Provided entries
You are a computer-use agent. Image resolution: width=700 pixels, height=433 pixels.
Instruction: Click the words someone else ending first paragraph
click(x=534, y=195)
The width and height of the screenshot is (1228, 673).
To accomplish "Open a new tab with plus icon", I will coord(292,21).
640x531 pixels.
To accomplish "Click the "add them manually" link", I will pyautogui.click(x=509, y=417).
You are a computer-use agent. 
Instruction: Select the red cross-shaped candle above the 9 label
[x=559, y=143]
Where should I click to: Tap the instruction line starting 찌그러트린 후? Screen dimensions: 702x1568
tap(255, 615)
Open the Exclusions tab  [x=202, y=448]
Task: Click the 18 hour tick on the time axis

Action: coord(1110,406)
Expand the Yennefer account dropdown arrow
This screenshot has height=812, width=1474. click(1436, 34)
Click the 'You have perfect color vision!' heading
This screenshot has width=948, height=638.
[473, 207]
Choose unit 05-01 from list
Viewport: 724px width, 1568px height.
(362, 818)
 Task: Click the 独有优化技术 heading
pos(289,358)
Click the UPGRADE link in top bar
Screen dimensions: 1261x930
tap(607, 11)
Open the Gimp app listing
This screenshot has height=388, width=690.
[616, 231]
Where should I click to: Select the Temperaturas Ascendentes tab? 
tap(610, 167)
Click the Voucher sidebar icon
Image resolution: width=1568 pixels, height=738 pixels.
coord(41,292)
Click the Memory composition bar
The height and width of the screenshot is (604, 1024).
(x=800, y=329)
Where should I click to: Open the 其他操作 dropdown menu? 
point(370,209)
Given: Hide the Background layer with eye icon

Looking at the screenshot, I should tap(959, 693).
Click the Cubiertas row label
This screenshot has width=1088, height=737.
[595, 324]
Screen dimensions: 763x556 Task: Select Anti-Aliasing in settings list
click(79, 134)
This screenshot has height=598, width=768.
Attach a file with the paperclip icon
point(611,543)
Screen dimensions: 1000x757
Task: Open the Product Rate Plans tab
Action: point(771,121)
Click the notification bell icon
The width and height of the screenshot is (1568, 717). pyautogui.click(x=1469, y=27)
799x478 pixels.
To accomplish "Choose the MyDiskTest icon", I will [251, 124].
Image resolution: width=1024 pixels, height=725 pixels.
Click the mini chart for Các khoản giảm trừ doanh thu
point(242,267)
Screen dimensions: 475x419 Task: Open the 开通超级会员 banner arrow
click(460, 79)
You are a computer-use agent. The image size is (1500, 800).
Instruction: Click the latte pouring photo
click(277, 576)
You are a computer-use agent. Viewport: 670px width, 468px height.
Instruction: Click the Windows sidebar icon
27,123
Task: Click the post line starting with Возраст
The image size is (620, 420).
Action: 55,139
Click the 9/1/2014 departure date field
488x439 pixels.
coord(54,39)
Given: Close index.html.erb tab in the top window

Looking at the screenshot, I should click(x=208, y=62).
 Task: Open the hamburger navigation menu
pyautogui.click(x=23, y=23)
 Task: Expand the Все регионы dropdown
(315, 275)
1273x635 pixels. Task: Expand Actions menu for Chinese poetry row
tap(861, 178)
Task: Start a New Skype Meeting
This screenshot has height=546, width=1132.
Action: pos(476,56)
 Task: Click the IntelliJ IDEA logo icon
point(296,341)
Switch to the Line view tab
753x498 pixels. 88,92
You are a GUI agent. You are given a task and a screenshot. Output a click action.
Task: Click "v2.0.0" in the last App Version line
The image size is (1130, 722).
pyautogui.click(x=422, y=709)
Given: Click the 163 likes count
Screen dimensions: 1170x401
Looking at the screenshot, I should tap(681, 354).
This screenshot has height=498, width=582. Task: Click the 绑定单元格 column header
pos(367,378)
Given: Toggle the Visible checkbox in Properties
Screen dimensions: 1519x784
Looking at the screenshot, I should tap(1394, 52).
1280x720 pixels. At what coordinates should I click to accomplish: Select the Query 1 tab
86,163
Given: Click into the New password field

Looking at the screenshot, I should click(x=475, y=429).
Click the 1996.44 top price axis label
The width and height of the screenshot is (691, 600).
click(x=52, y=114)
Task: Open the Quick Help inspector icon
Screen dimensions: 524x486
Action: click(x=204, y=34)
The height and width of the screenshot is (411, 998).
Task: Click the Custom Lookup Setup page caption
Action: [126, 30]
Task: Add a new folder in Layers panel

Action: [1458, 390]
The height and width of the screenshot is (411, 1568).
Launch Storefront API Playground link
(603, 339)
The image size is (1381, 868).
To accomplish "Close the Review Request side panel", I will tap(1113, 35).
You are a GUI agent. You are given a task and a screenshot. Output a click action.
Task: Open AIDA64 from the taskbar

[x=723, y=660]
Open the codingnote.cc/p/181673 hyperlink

The task
Copy out all lines from the records where the word "will" appears.

The completed task
To accomplish "Open a new tab with plus icon", I will coord(292,21).
To accomplish "Click the "add them manually" link", I will pyautogui.click(x=509, y=417).
To accomplish "Choose the MyDiskTest icon", I will [251, 124].
To accomplish "Close the Review Request side panel", I will tap(1113, 35).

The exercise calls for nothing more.